Water Aid, an excellent UK based charity dedicated to providing clean water and sanitation, point out that it costs just £15 person. So how can the developed world have failed so badly so far?
We can draw hope from today’s resolution and from the upcoming report on water to the UN Human Rights Council in October 2011. This could mark the beginning of the end of this abhorrent situation.
However, there remains much to be done. Whilst the Human Rights Council discussion may lead to binding measures, this resolution currently places no obligations on states. Furthermore a shocking 41 states –including the UK and USA- refused to vote in favour of it. The Obama administration claims that it may undermine later, more robust agreements- but this seems little more than a weak excuse and comes with no explanation as to why that would be the case. Meanwhile Cameron’s government has barely sought to justify its frankly inexcusable position.
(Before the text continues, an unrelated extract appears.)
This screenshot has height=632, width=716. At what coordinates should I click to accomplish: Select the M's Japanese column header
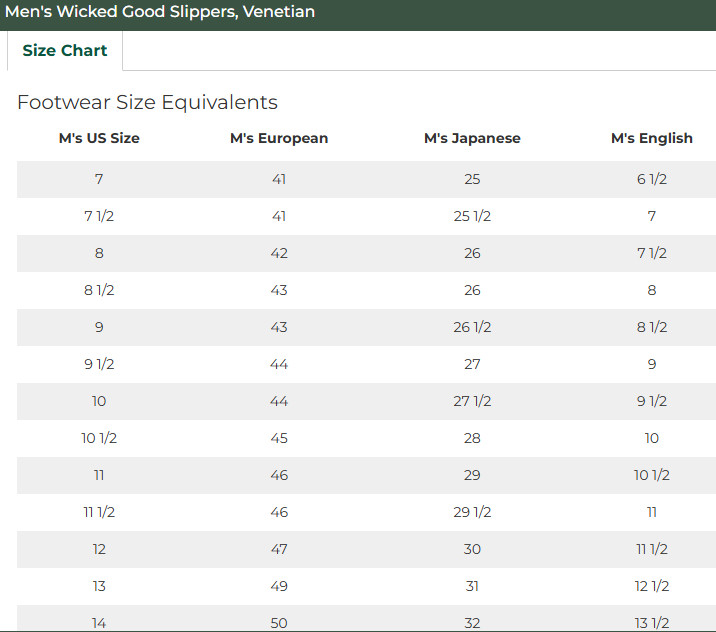(472, 139)
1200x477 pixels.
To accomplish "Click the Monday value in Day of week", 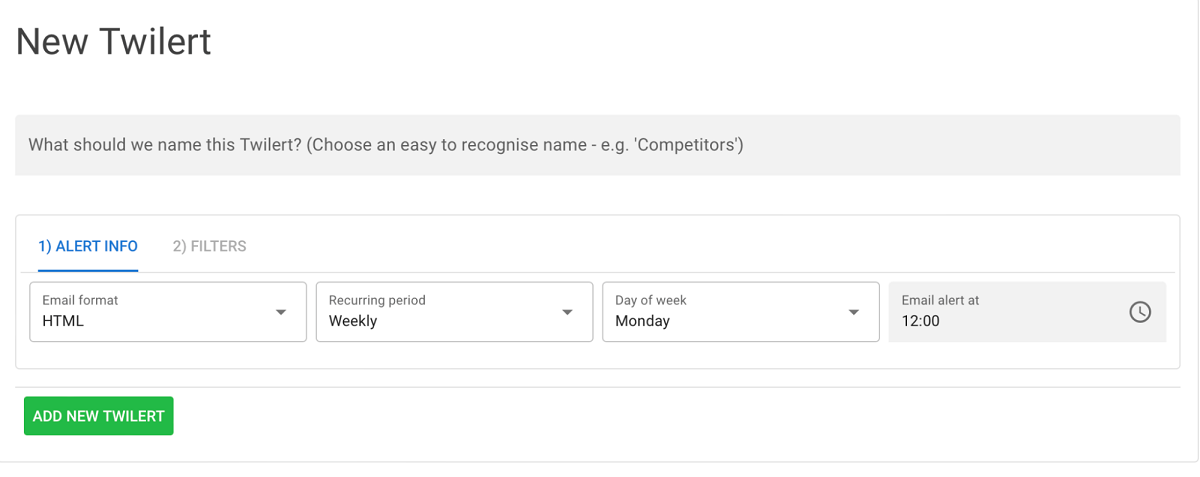I will [x=642, y=322].
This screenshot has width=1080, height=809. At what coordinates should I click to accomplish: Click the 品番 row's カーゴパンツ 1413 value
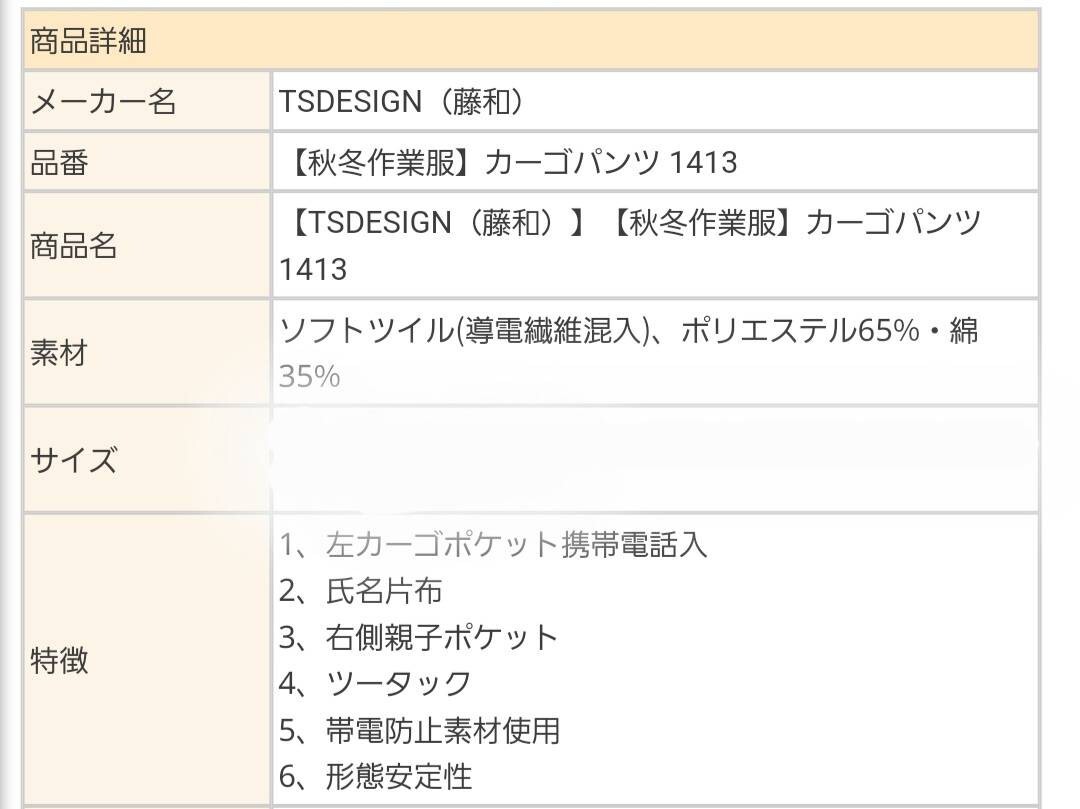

In truth such reluctance, at least in part, is down to self interest. At a time of economic hardship, with cutbacks needed at home, certain governments will fear that accepting water and sanitation as a human right will obligate them to make domestically unpopular increases to aid budgets.
This is unacceptable.
Times may be hard for us, but nowhere near as hard as they are for the millions drinking filthy water until their organs fail – simply because they lack the basic facilities to which they are entitled.
We all have a duty to pressure our governments and support groups such as Water Aid, to make sure that the fundamental right of clean water and sanitation is realised. For everyone.